Explained variance ratio
Downstream task accuracy
Reconstruction error (for autoencoders)
Visual inspection for clustering or separation
When prefer feature extraction?
High-dimensional data (text, images, embeddings)
Reduce noise, redundancy
Downstream ML benefits from compressed representation
How do you decide between linear PCA and nonlinear methods?
Start with PCA for interpretability and speed
Use t-SNE, UMAP, or autoencoders if linear PCA fails to capture important structure
How is DR evaluated in retrieval/RAG pipelines?
Embedding compression → check retrieval recall@k
Clustering quality in latent space → silhouette score or kNN accuracy
Speed vs quality trade-off in vector search
Your linear regression on PCA components fails. Why?
PCA maximizes variance, not predictive power
Some important low-variance features may be lost
Consider supervised DR (PLS, LDA, or autoencoder with supervised loss)

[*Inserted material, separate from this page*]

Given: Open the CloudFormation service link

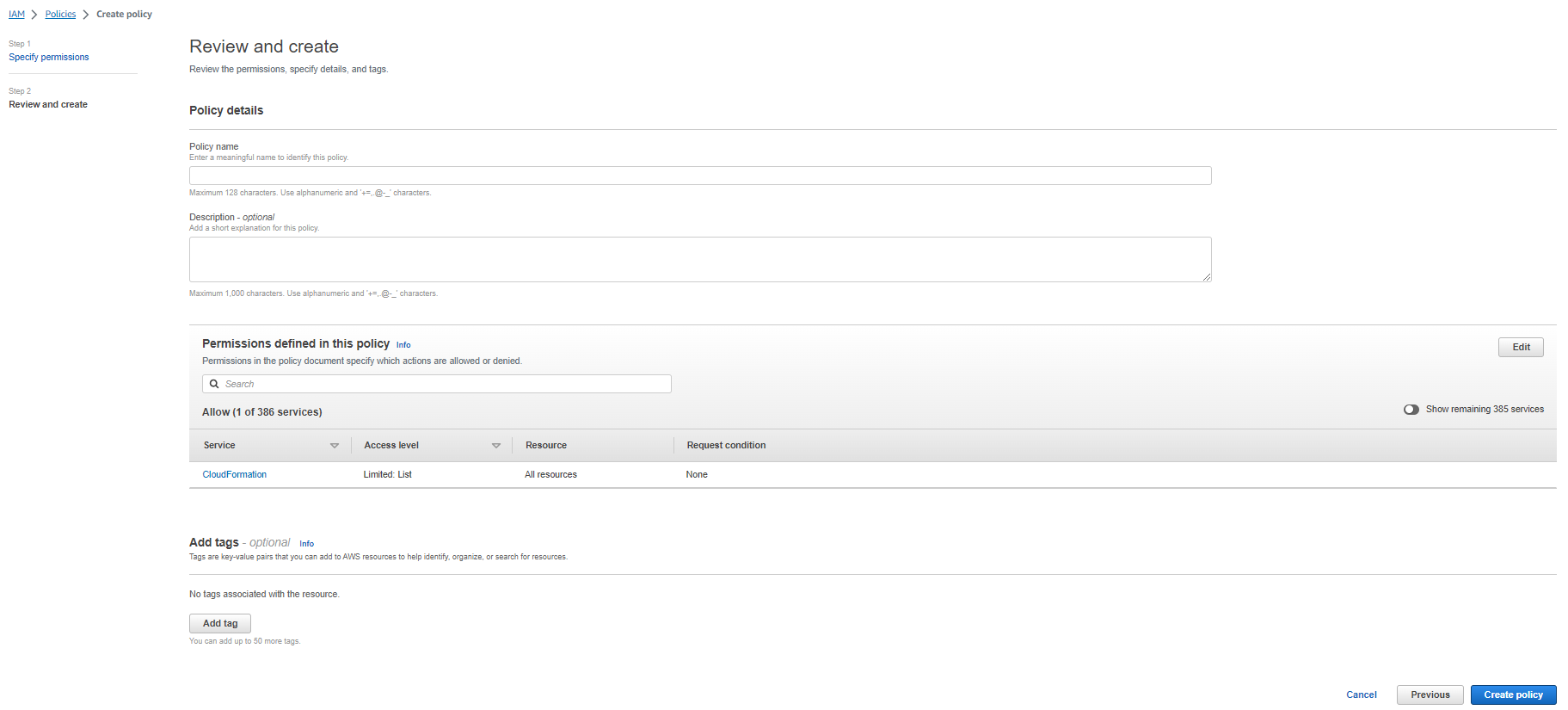Looking at the screenshot, I should (235, 475).
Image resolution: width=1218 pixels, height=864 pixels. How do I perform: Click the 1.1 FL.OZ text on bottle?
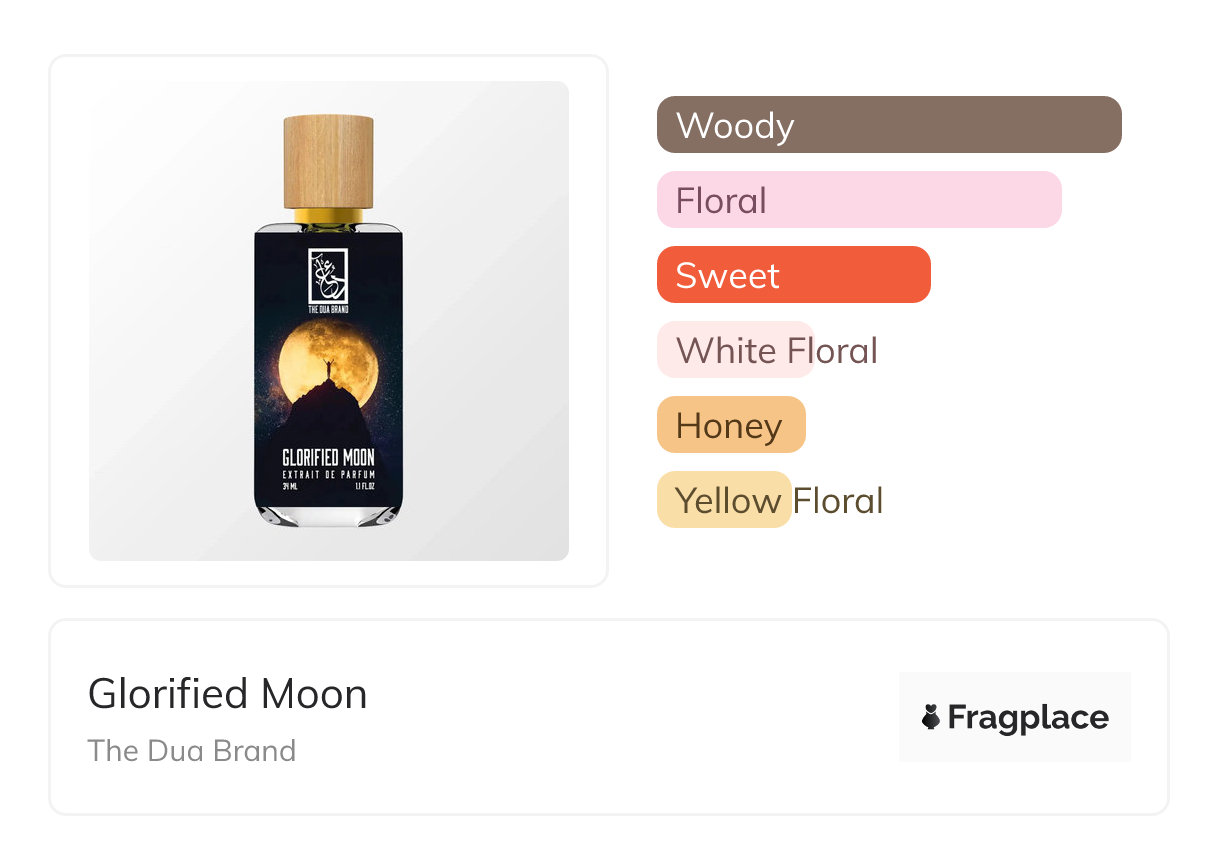point(361,487)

You reduce embeddings from 4096 → 128 dims via PCA. Recall@10 in retrieval drops slightly. What do you do?
Check explained variance → increase components
Try whitening/scaling
Consider nonlinear DR (autoencoder, UMAP)
Evaluate reconstruction or downstream metrics
t-SNE shows clusters but nearest neighbors in original space don’t match. Is this a problem?
No, t-SNE preserves local structure and is stochastic → not suitable for quantitative neighbor tasks.